Thursday, February 03, 2011

Opportunities to learn is always around. And I learned kimchi making.

Thank God I have so many wonderful friends. Friends are the people who make our lives beautiful and interesting. As someone who is always eager to learn new things, was I overjoyed to know that this lady friend was not only beautiful but also one who knows so much. We were shopping for new year things when we discussed the topic of food and she mentioned that she knew how to make kimchi, a Korean food that I had wanted to make for myself for some time but did not because I knew not the exact way it could be done. Kimchi is one of those healthy food that requires no cooking.

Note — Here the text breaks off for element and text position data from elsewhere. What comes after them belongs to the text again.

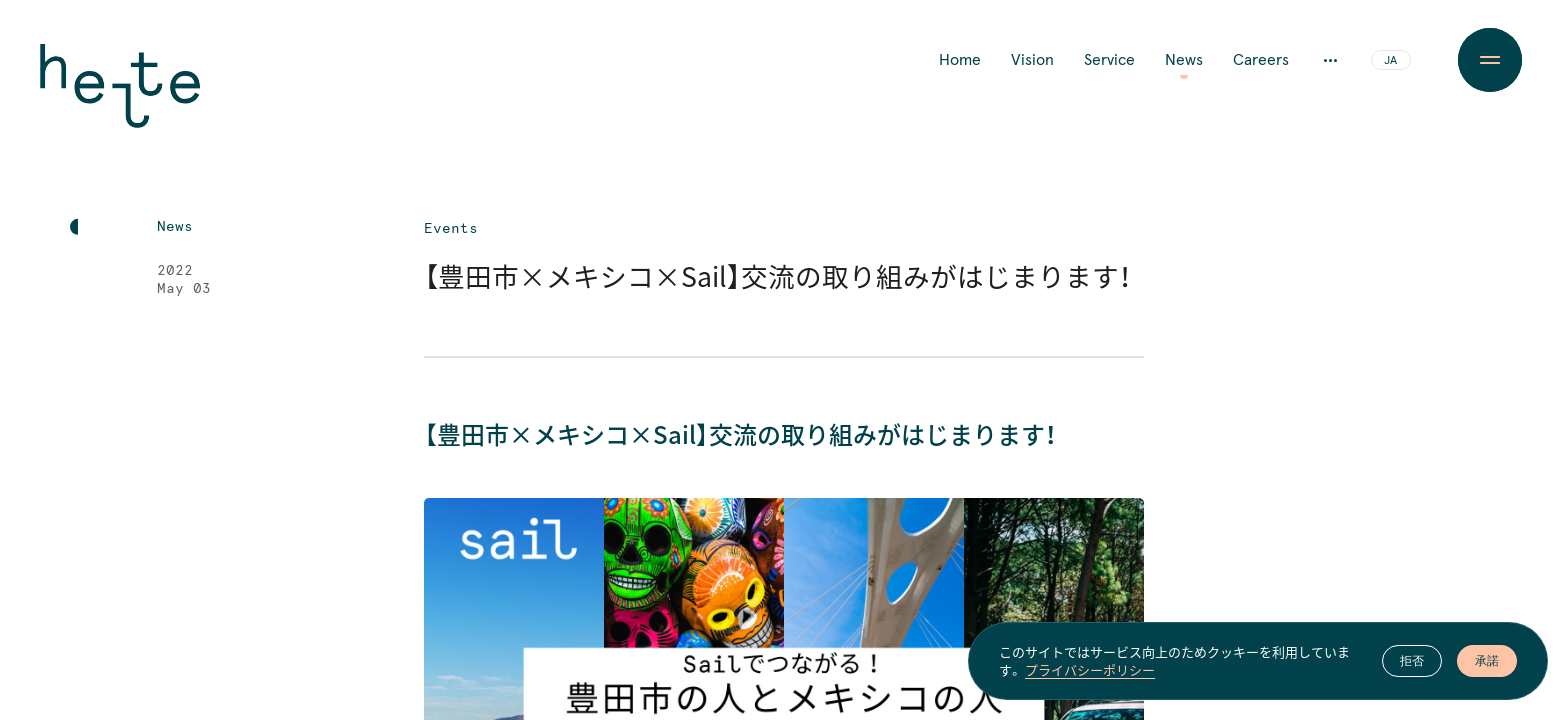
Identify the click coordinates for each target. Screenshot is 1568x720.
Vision (1032, 60)
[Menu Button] (1489, 60)
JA (1390, 61)
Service (1109, 60)
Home (960, 60)
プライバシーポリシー (1090, 670)
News (1184, 60)
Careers (1261, 60)
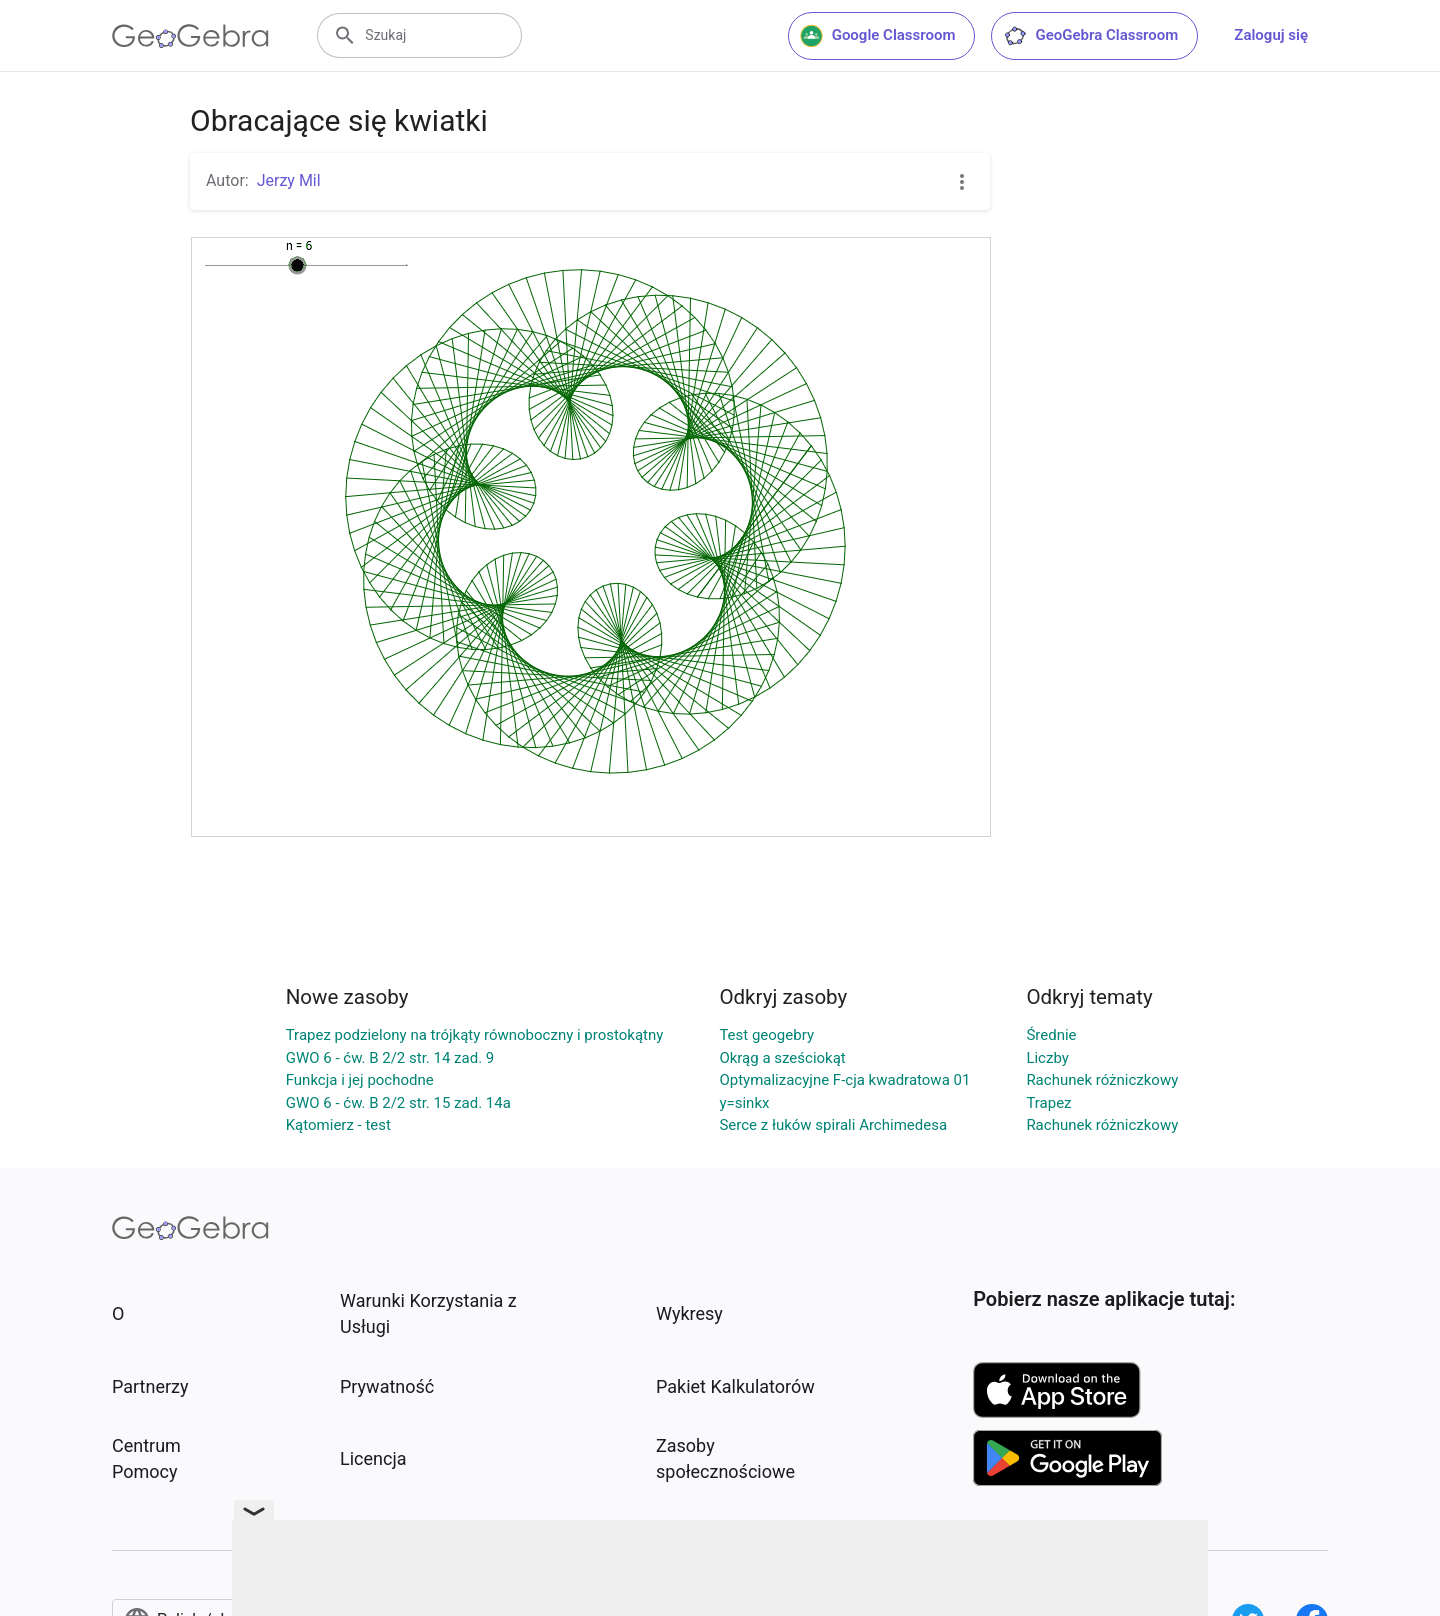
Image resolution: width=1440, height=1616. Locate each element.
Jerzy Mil (289, 180)
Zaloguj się (1271, 35)
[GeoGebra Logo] (190, 36)
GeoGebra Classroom (1090, 36)
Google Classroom (878, 36)
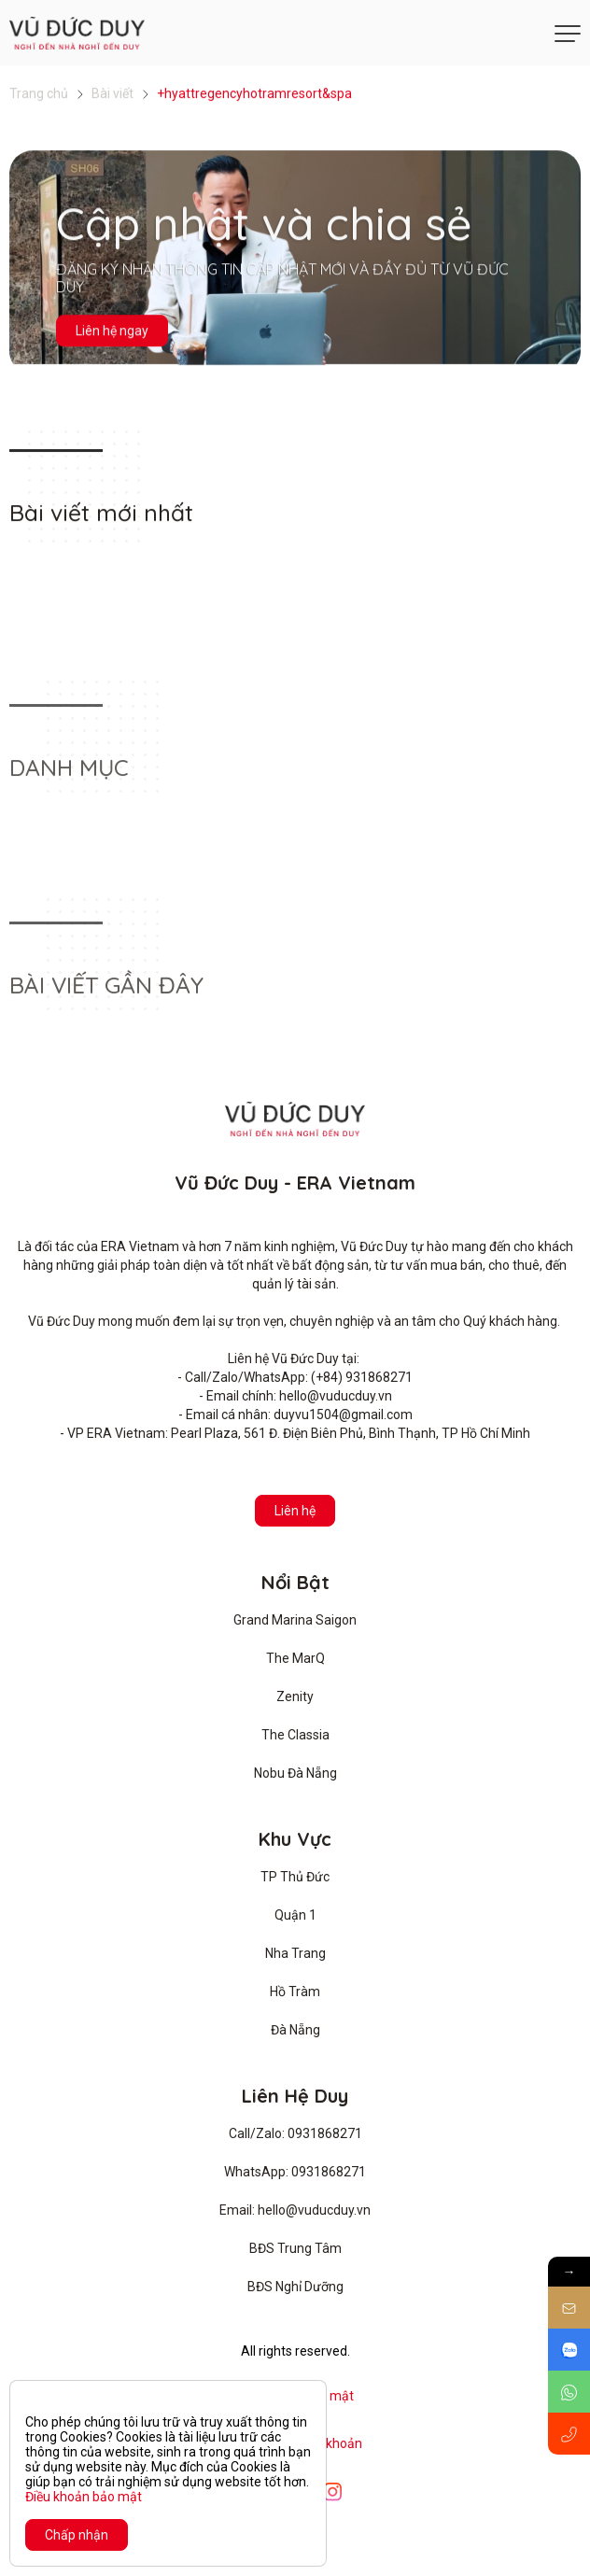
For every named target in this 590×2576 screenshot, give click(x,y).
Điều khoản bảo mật (83, 2496)
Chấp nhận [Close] (76, 2534)
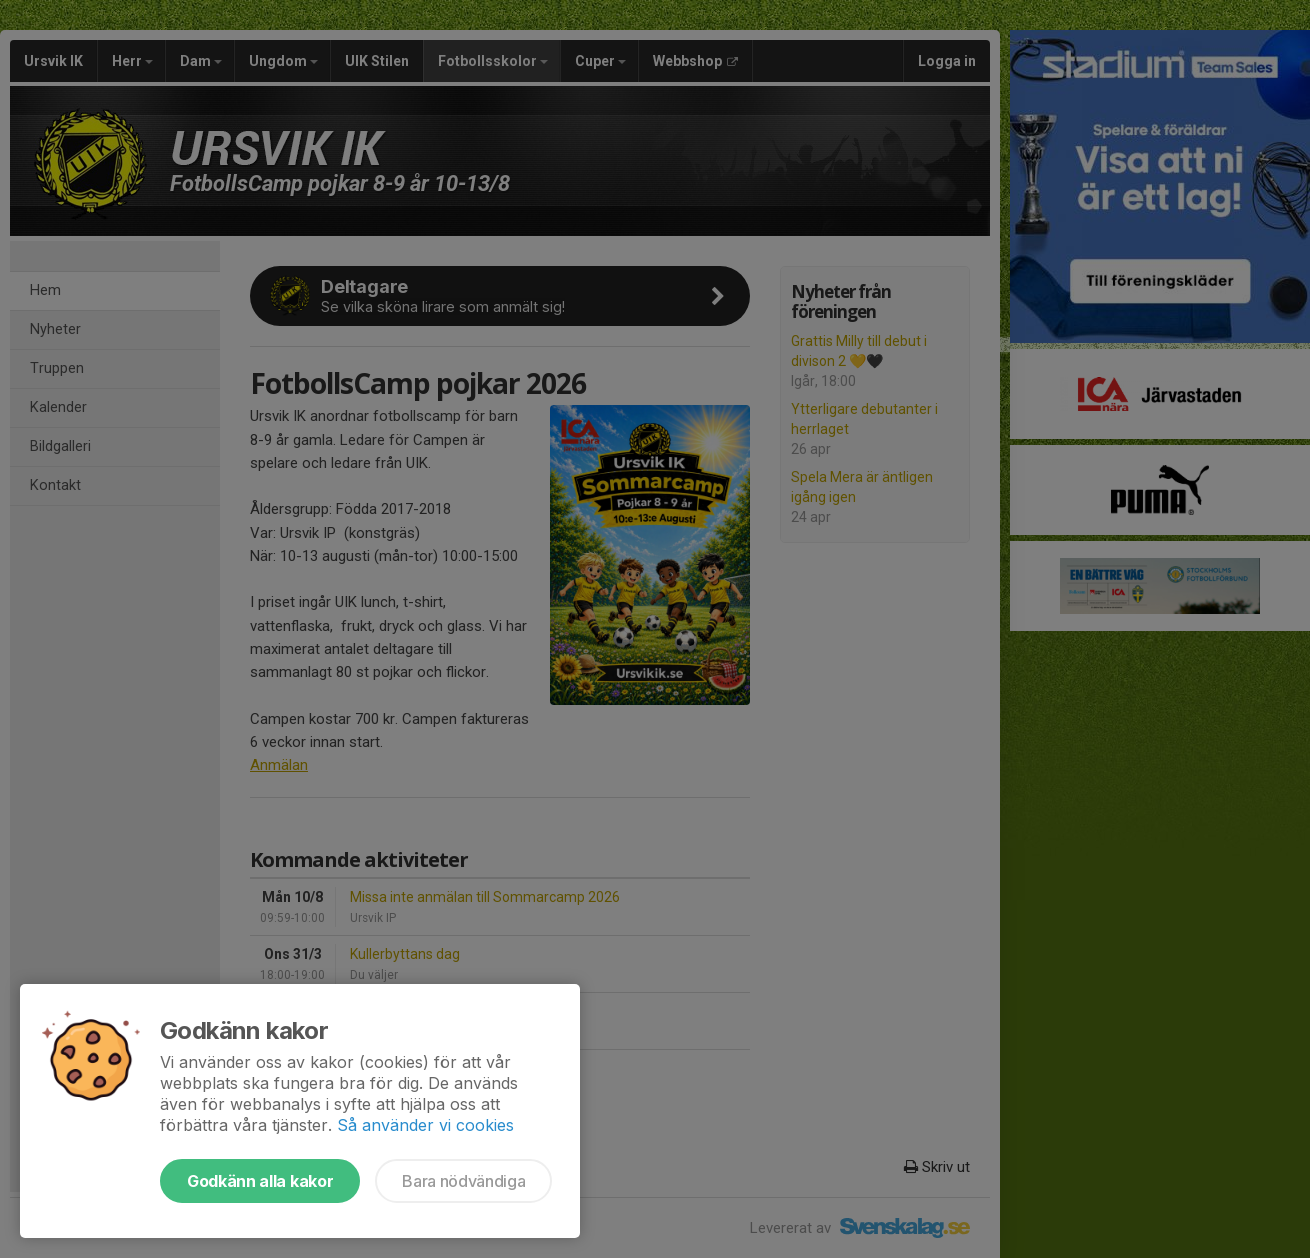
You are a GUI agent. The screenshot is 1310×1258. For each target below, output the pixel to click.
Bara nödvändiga (463, 1181)
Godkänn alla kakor (260, 1181)
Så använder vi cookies (425, 1125)
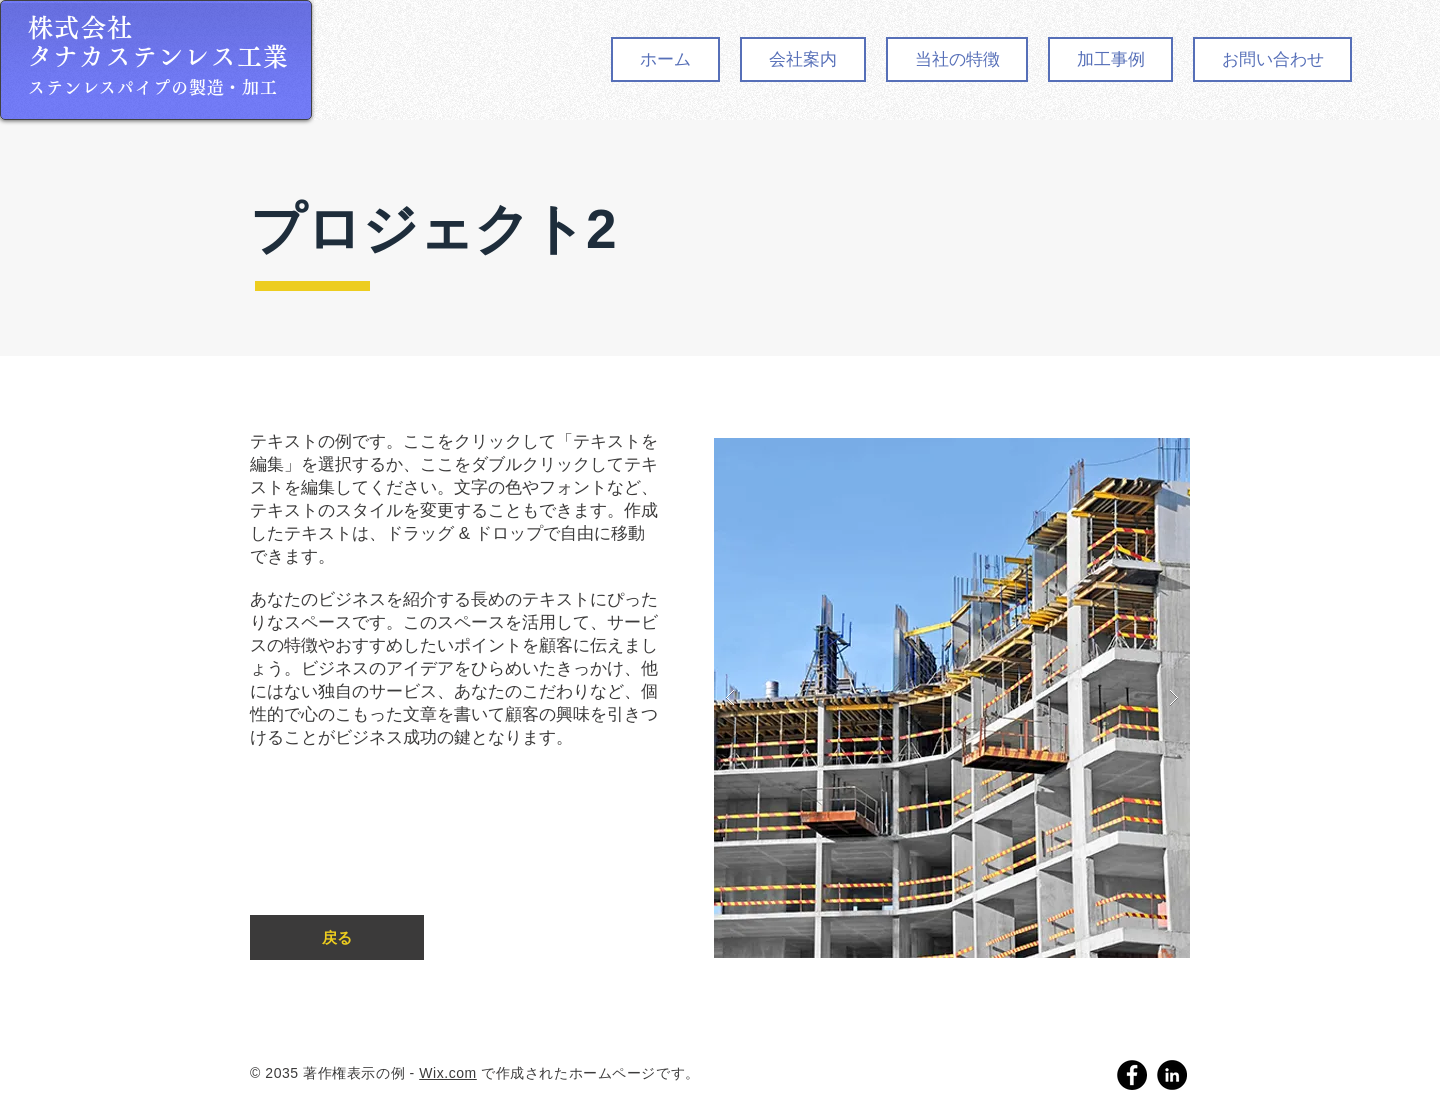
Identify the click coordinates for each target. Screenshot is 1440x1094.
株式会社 (80, 27)
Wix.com (448, 1073)
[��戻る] (337, 937)
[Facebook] (1132, 1075)
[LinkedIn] (1172, 1075)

And she was so eager to help me make it. So, on one of her holidays from work, we went to a supermarket nearby to buy the ingredients. We searched for two fairly large Chinese cabbages, small onions, garlic, fish sauce, chilli powder, and sweet flour. We found all those ingredients but no sweet flour. She told me it could be replaced with corn flour and a little sugar. According to her, it could even be left out. So, I voted to do without the flour.

Upon reaching my home, she helped me to cut the cabbage lengthwise into into four parts. Then she applied salt in between each leaf of the cabbage. It was left aside for some time; after which the salted cabbage was washed and wrung as dry as possible.

In the meantime, as the cabbage was being salted, the onions were pealed. As for the garlic, they were smashed with the side of the knife and skinned. Having done that, we could blend the onions and the galic together with the chilli. However, I could not find my dry blender and so had to resort to the wet blender which meant that water had to be added. Due to that we had no alternative but to cook the blended ingredients on a slow fire. However, once it reached boiling point, we removed the ingredients from the fire. Then we added in some salt and sugar as well as the fish sauce.

Next, it was applying the blended ingredients to the wrung cabbage, again leaf by leaf so that every part of the cabbage was seasoned with the ingredients. The seasoned cabbage was then put into a glass container and left overnight during which time there is some fermentation. The next morning, the container with the kimchi was put into the refrigerator for two days before it was taken out to be consumed.

The kimchi was delicious, not too spicy and just sweet and saltish enough to please my palate. So, through this friend I have learned how to make delicious kimchi.

Of course, just as some people do not fancy yogurt, there are also those who do not go for kimchi as I soon found out. I offered my sister-in-law some but she immediately refused. She had tasted it once and it was no in favour of the taste. I tried to persuade her to try it as it is done by one beautiful friend who certainly knows how to make good kimchi. Once beaten, twice shy; once dislike, never deny. Well, accept it, it takes all types to make a world.